> [Objective]
Return every line from the records below that contains the word "icon".

> [Data entries]
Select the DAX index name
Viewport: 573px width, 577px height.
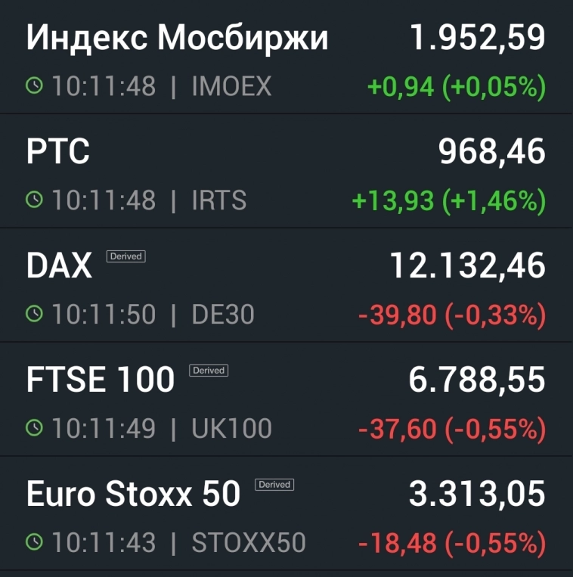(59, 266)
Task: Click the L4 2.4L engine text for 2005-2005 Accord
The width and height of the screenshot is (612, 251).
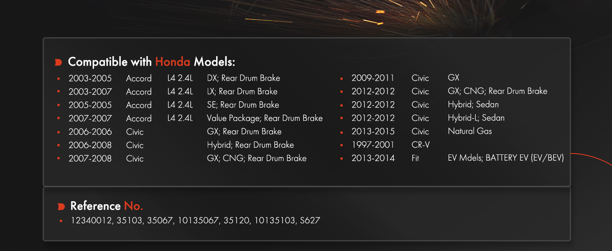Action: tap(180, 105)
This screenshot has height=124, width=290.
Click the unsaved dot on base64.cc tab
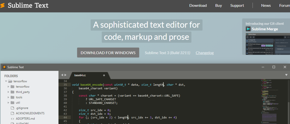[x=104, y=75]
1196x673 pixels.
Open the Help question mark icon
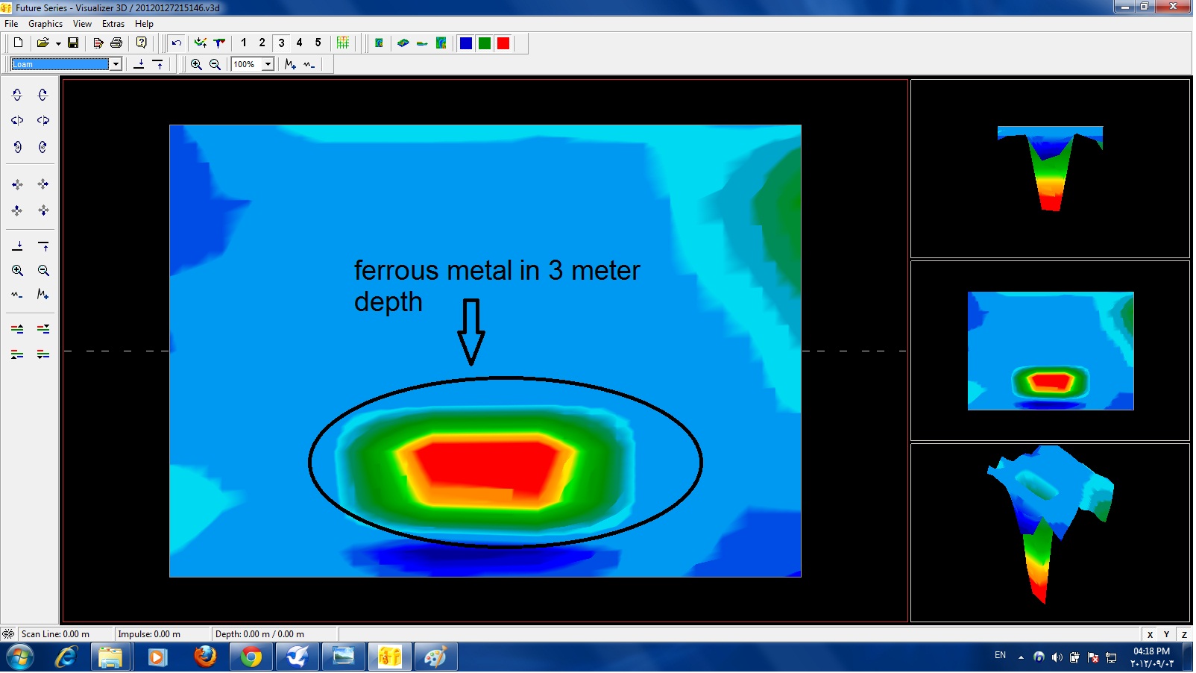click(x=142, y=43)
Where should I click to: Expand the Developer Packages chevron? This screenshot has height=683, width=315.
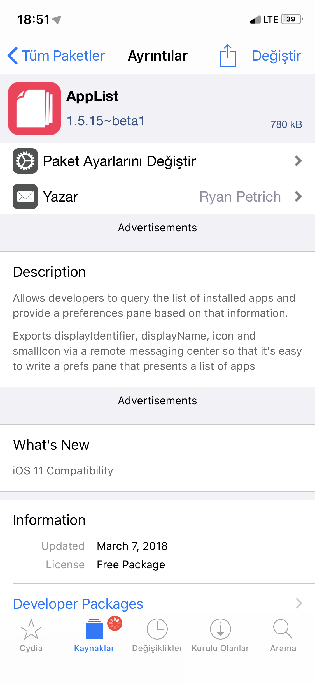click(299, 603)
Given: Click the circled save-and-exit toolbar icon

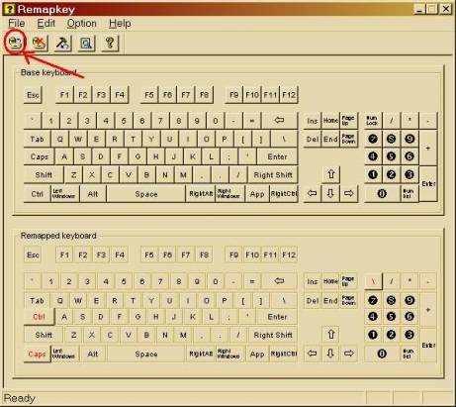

* * *

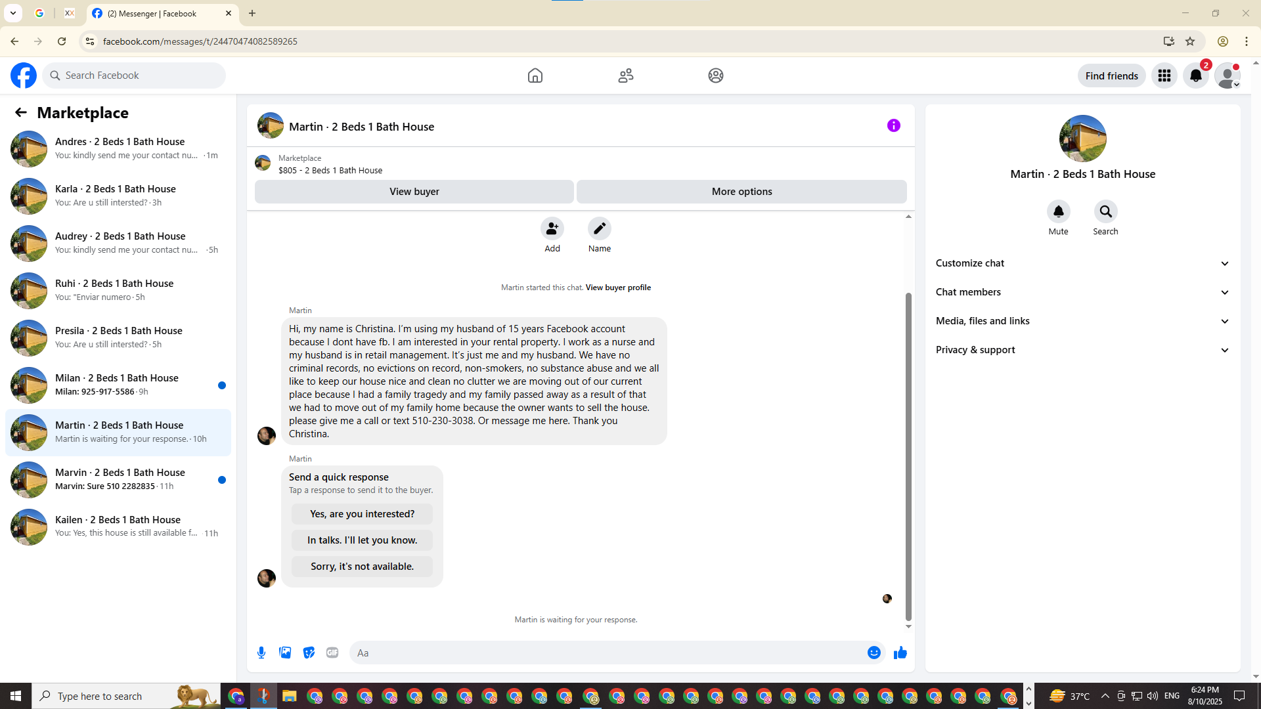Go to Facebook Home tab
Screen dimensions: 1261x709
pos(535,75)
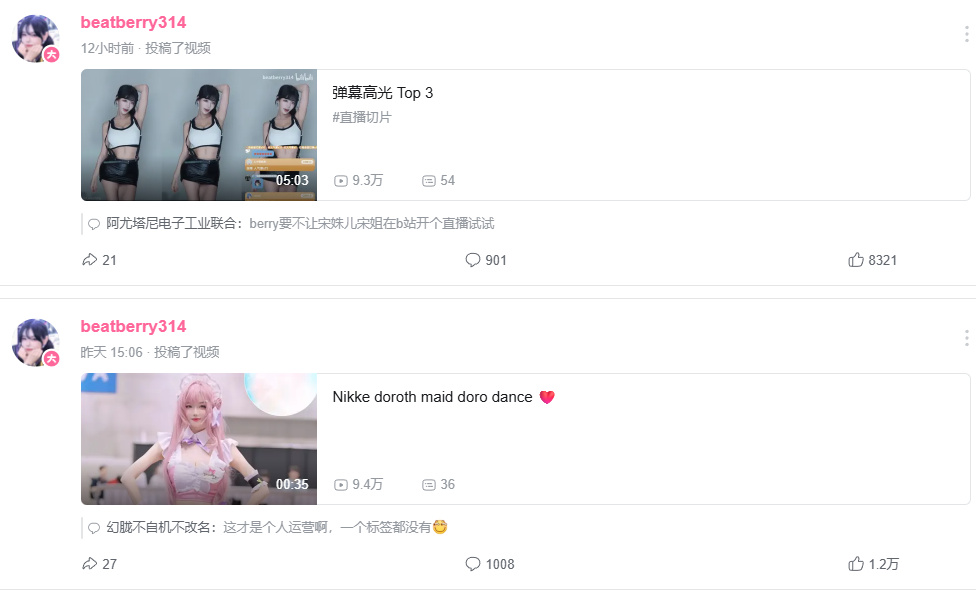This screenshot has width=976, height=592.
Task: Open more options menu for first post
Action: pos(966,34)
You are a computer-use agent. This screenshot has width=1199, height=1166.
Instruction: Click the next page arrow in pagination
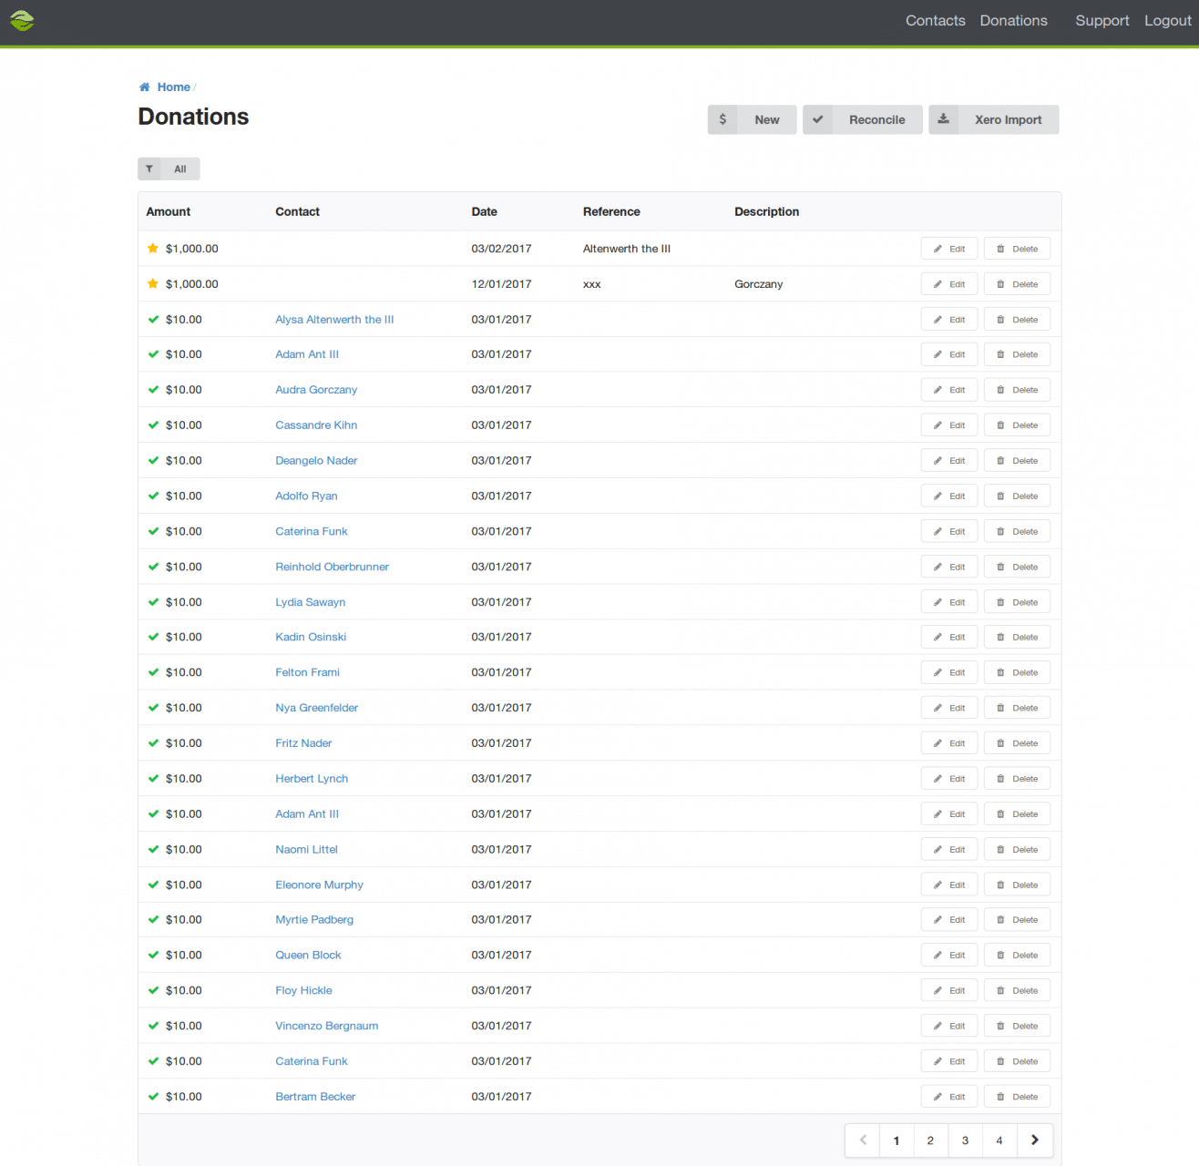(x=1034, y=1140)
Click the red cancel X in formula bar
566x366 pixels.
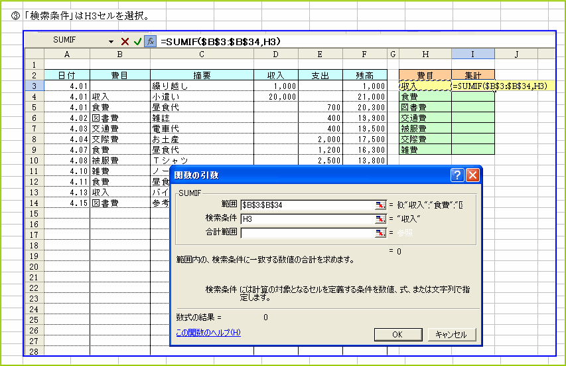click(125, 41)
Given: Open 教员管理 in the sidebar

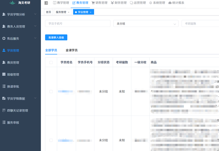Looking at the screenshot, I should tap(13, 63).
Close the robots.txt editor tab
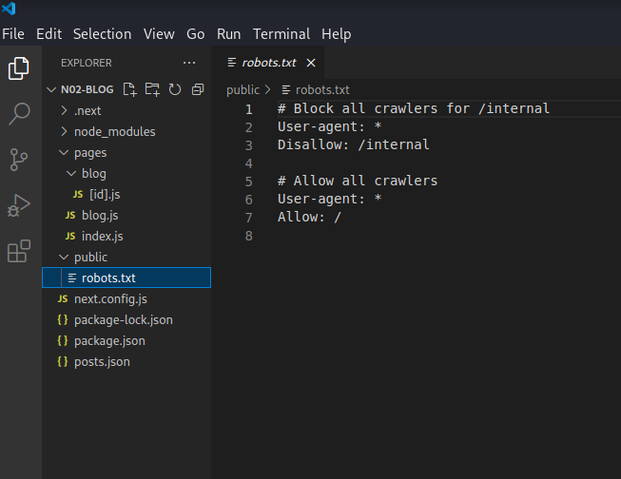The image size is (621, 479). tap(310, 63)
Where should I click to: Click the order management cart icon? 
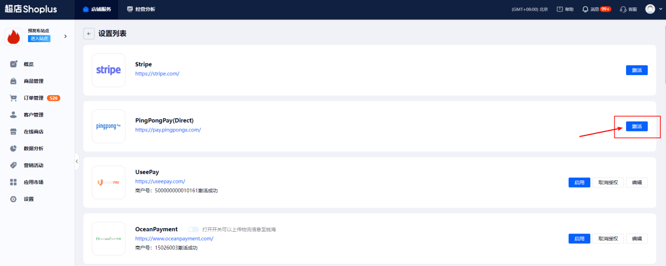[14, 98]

> [Final result]
Open the Help question mark icon
Given: Click the circled save-and-exit toolbar icon
Where should I click to: Click the order management cart icon? 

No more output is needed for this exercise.